Meanwhile their minds seem to be moving in fatuous directions. When Queen Yolande visited me today she spoke mainly of a report from some small garrison town on the Meuse. The report puts forward the merits of a country girl who makes predictions and has offered to take the king to Rheims, not before liberating Orleans. A military sibyl, Yolande called her. The Queen went on to say that although such people always abound in times of emergency it could be useful to have a prophetess on the staff, so to speak, to encourage Charles perhaps. If only this girl were the right sort of person, said the Queen. I asked what the right sort of person was.

  She replied, the girl has to be a virgin, it is necessary for a prophetess to be a virgin. Otherwise there was no sure way of telling where her prophecies came from, heaven or hell.

  She admitted that this girl was probably unsuitable. The courier who brought the despatch says there is a rumour that the girl is the area commander’s mistress. As Queen Yolande confessed this her disappointment was genuine and so, sad to behold.

  Charles stays close to his bed all day, except for hearing three consecutive Masses at mid-morning. If anyone mentions Orleans he closes the bed-curtains and sleeps for the rest of the day …

  To my honoured etc., by the same despatch bag.

  Dated 13 February 1429

  Lent has begun with what seems at first sight an Armagnac disaster. Yesterday, the first Sunday of Lent, a French army was routed in the open field. The details, as far as I know them, follow.

  On Saturday night the Bastard-Royal, Jean Dunois, heard in Blois, the mustering area of the French army on the Loire, that an English convoy under Sir John Fastolf was on the Paris road, coming to feed and strengthen the English in the mud outside Orleans.

  Dunois rode out with the Count of Clermont and the Constable of Scotland to link up with a French and Scottish force from Orleans itself led by Lord Willie Stuart and the famed la Hire. Though this latter group was small and had to dash out of Orleans through the English lines, it was the first to sight the three hundred English wagons. La Hire sent back to Clermont for permission to attack them while they were still in single line along the road. Clermont refused permission, saying la Hire must wait for the army from Blois to come up.

  This was a fatal decision. Fastolf, it seems, used the time to line his wagons across the valley and dig in pointed stakes facing towards la Hire. But somehow, about the time Clermont and the Bastard reached Rouvray town, just south of la Hire’s Gascons and Lord Willie Stuart’s Scots, a mad charge towards the English wagons began amongst the Armagnac cavalry, whose discipline is deplorable.

  The results are said to have resembled Verneuil.
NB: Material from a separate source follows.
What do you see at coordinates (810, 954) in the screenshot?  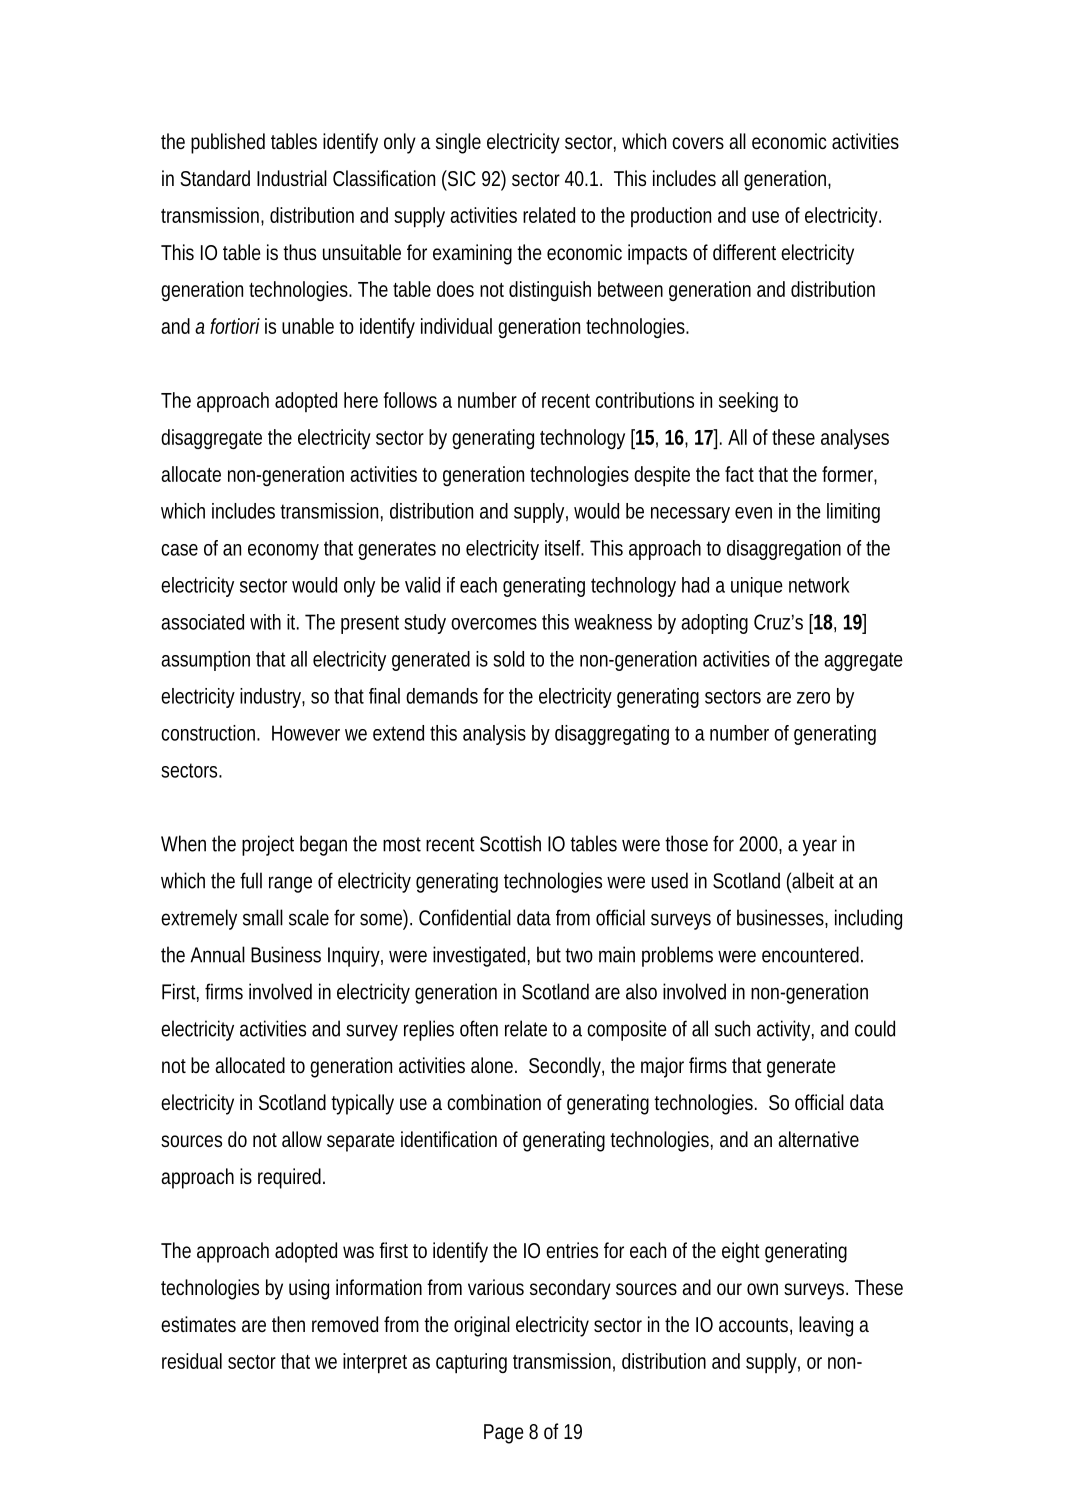 I see `encountered` at bounding box center [810, 954].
If Lord Willie Stuart was, as many say, responsible for the onslaught, he paid for it. His horse ripped its belly open on a stake, he fell out of his saddle and squirmed on the ground until some Welsh or English peasant emerged from the stakes and wagons, unbuckled him and disembowelled him where he lay.

  As this was happening, Clermont couldn’t manage to make his soldiers advance from Rouvray, which is a wine town. They started breaking into cellars and tasting the vintage. Dunois the Bastard-Royal was disgusted and went on up the toad with a few friends. He was able to liberate some French and Scottish knights by charging their English escorts from the flank. All over the field were parties of English long-bowmen cutting throats and looting the dead. One of them paused to fire a shot at him. The arrow punctured his steel shoe and entered his foot.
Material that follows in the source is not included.